* Opdrachten:
a) Beantwoord aan de hand van de tekst over de bijstandsuitkeringen de volgende vragen:
(i) Namens welke twee ministers bood minister Hoekstra de rapporten mede aan?
(ii) Met welk percentage zouden de bijstandsuitkeringen volgens het voorstel omlaag moeten?
(iii) Wat is de bedoeling van het verlagen van de bijstandsuitkeringen?
b) Hervat de tekst over de bijstandsuitkeringen na de laatste zin.

* Te lezen tekst:
******************************

Minister Hoekstra van Financiën heeft in het kader van de Brede maatschappelijke heroverwegingen, mede namens de Minister van Economische Zaken en Klimaat en de Minister van Sociale Zaken en Werkgelegenheid, aan de Tweede Kamer een aantal rapporten aangeboden.(1) Het is natuurlijk mooi dat er ook in deze coronacrisis, los van de waan van de dag, wordt nagedacht over de toekomst van ons land. Maar waarschijnlijk is juist vanwege die coronacrisis nog niet veel aandacht besteed aan de inhoud van dit rapport. En dat terwijl er in het rapport “Naar een inclusieve samenleving” onder meer het voorstel wordt gedaan om de bijstandsuitkeringen met 20 tot 25% verlagen.(2) Dat zou een kleine aardschok betekenen in bijstandsland. Reden genoeg om eens nader op dat voorstel in te gaan.
De veronderstelling dat de bijstandsuitkeringen wel omlaag kunnen wordt in het rapport gebaseerd op kennelijke aanwijzingen dat de inkomensondersteuning in Nederland (uitkeringen plus toeslagen) hoger is dan gemiddeld in West- en Noord-Europa. De bedoeling van het verlagen van de bijstandsuitkeringen is het aantrekkelijker maken van werk in verhouding tot een bijstandsuitkering.

******************************

* Verstrekte gegevens:
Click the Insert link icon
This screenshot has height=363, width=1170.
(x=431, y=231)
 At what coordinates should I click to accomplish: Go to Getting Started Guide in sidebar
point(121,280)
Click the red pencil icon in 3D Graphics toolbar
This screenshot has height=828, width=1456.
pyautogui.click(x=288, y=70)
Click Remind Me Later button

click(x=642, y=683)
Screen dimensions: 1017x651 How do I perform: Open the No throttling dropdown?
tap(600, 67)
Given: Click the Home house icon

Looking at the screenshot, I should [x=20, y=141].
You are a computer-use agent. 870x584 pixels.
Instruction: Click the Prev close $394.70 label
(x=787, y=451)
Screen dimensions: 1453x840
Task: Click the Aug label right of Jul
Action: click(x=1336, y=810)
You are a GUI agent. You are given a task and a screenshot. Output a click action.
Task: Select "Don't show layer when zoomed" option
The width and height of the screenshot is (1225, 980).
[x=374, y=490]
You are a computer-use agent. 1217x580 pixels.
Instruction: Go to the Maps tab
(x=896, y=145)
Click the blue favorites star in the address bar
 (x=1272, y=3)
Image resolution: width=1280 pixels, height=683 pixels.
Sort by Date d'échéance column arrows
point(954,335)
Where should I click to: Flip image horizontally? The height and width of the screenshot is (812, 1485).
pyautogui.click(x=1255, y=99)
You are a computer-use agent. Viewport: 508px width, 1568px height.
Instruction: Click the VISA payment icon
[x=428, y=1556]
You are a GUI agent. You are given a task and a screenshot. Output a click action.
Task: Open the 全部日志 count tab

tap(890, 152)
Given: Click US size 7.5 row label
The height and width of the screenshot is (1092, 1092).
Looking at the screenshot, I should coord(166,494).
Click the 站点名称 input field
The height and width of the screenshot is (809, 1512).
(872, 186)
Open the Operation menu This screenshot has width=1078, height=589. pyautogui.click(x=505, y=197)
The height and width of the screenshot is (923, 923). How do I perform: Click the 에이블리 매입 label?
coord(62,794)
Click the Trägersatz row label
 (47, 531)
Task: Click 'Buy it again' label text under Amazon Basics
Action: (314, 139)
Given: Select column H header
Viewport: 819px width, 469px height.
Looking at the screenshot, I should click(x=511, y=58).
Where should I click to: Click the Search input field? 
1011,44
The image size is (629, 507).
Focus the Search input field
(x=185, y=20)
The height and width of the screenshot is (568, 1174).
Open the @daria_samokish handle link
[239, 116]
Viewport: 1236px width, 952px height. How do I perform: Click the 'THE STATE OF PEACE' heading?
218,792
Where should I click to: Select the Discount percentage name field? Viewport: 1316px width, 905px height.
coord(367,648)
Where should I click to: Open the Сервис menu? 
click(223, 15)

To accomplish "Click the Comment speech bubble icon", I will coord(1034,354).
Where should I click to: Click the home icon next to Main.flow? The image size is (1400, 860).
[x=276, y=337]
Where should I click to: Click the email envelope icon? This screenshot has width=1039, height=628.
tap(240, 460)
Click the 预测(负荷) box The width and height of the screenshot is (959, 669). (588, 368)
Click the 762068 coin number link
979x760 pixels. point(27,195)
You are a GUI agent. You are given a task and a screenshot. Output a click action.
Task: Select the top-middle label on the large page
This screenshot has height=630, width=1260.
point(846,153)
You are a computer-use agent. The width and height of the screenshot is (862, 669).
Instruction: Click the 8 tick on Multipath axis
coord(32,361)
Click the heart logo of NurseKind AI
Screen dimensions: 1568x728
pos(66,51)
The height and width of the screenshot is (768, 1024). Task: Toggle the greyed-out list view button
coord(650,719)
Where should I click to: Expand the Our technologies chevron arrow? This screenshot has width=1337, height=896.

******************************

* Antwoorden per opdracht:
a)
(i) De Minister van Economische Zaken en Klimaat en de Minister van Sociale Zaken en Werkgelegenheid.
(ii) Met 20 tot 25%.
(iii) Werk aantrekkelijker maken in verhouding tot een bijstandsuitkering.

b)
Om met dat laatste te beginnen: het is op zich aannemelijk dat, als mensen door te gaan werken er financieel meer op vooruit gaan, ook meer mensen vanuit de bijstandsuitkering aan het werk zullen gaan. In zoverre is het een interessante suggestie. Maar de hoogte van de bijstandsuitkering is niet afgestemd op wat in de ons omringende landen gangbaar is, maar op wat wij in Nederland vinden dat het sociaal minimum moet zijn.
En in de Participatiewet zitten misschien ook wel mensen die vrij gemakkelijk (weer) aan het werk zouden kunnen, maar ook mensen die dat niet kunnen, zoals geheel of gedeeltelijk arbeidsongeschikten die niet in aanmerking komen voor een andere uitkering. Natuurlijk kun je ook van mening zijn dat het sociaal minimum wel wat lager kan, maar 20 tot 25% is dan wel erg drastisch. Dat wordt overigens in het rapport ook wel onderkend, want er wordt niet voorgesteld om een dergelijke verlaging in één keer door te voeren en het rapport vermeldt als nadeel van deze suggestie dat de armoedeproblematiek toeneemt. Dat lijkt me nogal een understatement. Bovendien zou je, als je dan door de verlaging van de bijstandsuitkering veroorzaakte problemen voor mensen die niet aan het werk kunnen weer wilt oplossen (waarschijnlijk ingewikkelde) compensatieregelingen in het leven moeten roepen. Alleen om die laatste reden vind ik de voorgestelde verlaging van de bijstandsuitkeringen geen goed idee.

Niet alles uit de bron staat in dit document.